Exercise passage:
La Gleize (/fr/; Li Gléjhe-dilé-Stoumont) is a village of Wallonia and a district of the municipality of Stoumont, located in the province of Liège, Belgium.

It was a municipality before the fusion of 1977. La Gleize is located on a rocky outcrop overlooking the valley of Amblève in the Ardennes region.

==Hamlets==
Moulin du Ruy, Andrimont, Ruy, Exbomont, Heilrimont, Moustier, Neufmoulin, Roanne, Roanne-Coo, Borgoumont, Courtyard, Cheneux, La Venne, Monceau.

==Language==
The Walloon dialect of La Gleize is one of the best researched in the area. This is due to the work of a native of the town, Louis Remacle, professor at the University of Liège and member of the Royal Academy of French Language and Literature of Belgium, who based part of his research there. His Syntaxe du parler wallon de La Gleize (3 vols.) was a model for Dialectology.

Activity list:
A) Please copy the La Gleize passage above word for word, beginning at the words "La Gleize (/fr/;" and stopping after "of Liège, Belgium.".
B) Write the next part of the La Gleize passage above, continuing after its final sentence.

Data:

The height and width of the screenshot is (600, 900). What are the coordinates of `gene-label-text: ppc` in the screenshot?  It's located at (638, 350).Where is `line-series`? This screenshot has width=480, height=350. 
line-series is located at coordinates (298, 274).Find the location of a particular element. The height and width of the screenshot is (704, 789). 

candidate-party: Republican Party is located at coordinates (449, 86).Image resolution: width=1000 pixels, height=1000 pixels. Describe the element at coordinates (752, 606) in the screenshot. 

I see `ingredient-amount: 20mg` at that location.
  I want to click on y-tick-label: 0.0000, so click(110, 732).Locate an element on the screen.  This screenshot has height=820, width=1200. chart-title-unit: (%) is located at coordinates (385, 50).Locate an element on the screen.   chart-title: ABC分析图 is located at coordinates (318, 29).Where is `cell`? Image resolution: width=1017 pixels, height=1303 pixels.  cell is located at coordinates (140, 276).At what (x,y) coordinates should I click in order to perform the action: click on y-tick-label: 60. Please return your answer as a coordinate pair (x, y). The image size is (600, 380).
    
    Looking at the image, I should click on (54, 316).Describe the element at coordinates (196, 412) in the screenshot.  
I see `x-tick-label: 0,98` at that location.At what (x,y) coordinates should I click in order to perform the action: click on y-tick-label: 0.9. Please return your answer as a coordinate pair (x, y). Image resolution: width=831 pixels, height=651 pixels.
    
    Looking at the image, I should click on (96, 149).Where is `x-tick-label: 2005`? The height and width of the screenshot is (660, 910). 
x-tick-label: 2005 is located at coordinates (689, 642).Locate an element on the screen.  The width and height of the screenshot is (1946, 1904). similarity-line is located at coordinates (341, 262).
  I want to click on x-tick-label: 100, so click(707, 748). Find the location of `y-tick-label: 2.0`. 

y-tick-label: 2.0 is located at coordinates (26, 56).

Answers for the tasks:
A)
La Gleize (/fr/; Li Gléjhe-dilé-Stoumont) is a village of Wallonia and a district of the municipality of Stoumont, located in the province of Liège, Belgium.

B)
==Sights==

- The parish church
A Romanesque building of the 12th century, built in local stone, contains the red marble tomb of the Lords of Froidcourt. It was virtually rebuilt between 1945 and 1951: a photographic panel presents views from inside the church before the serious damage caused in 1944 by the Battle of the Bulge.

- December 44 Museum - The Battle of the Bulge

Established in the village square opposite the church. A 1000 m2 museum is devoted entirely to the Battle of the Bulge of December 1944. La Gleize was where the advance of Kampfgruppe Peiper was halted. A German Tiger II tank is at the entrance of the building, inside is an abandoned reconnaissance armored Willys Jeep in perfect condition.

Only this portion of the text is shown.